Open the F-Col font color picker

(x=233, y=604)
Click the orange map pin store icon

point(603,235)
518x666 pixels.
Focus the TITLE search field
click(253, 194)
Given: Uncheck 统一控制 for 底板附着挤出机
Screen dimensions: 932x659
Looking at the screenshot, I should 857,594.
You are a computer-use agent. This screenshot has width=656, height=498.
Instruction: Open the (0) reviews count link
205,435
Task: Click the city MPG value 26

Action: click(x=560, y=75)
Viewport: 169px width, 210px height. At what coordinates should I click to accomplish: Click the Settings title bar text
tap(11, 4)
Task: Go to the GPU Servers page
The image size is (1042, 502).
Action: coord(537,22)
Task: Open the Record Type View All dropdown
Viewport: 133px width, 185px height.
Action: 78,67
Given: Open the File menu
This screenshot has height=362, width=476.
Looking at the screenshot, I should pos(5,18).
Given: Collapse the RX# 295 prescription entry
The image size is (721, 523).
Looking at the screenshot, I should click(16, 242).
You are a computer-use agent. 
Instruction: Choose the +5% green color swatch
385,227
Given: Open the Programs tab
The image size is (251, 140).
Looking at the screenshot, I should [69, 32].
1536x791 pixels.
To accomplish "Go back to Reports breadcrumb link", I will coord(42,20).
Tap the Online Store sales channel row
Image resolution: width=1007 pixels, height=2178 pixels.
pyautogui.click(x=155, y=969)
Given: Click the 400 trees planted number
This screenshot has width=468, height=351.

[Problem to work on] The line containing "Given: Click the 400 trees planted number" and all lines after it, through the end of the entries above, are to be returned exactly and alone.

[Solution]
Given: Click the 400 trees planted number
This screenshot has width=468, height=351.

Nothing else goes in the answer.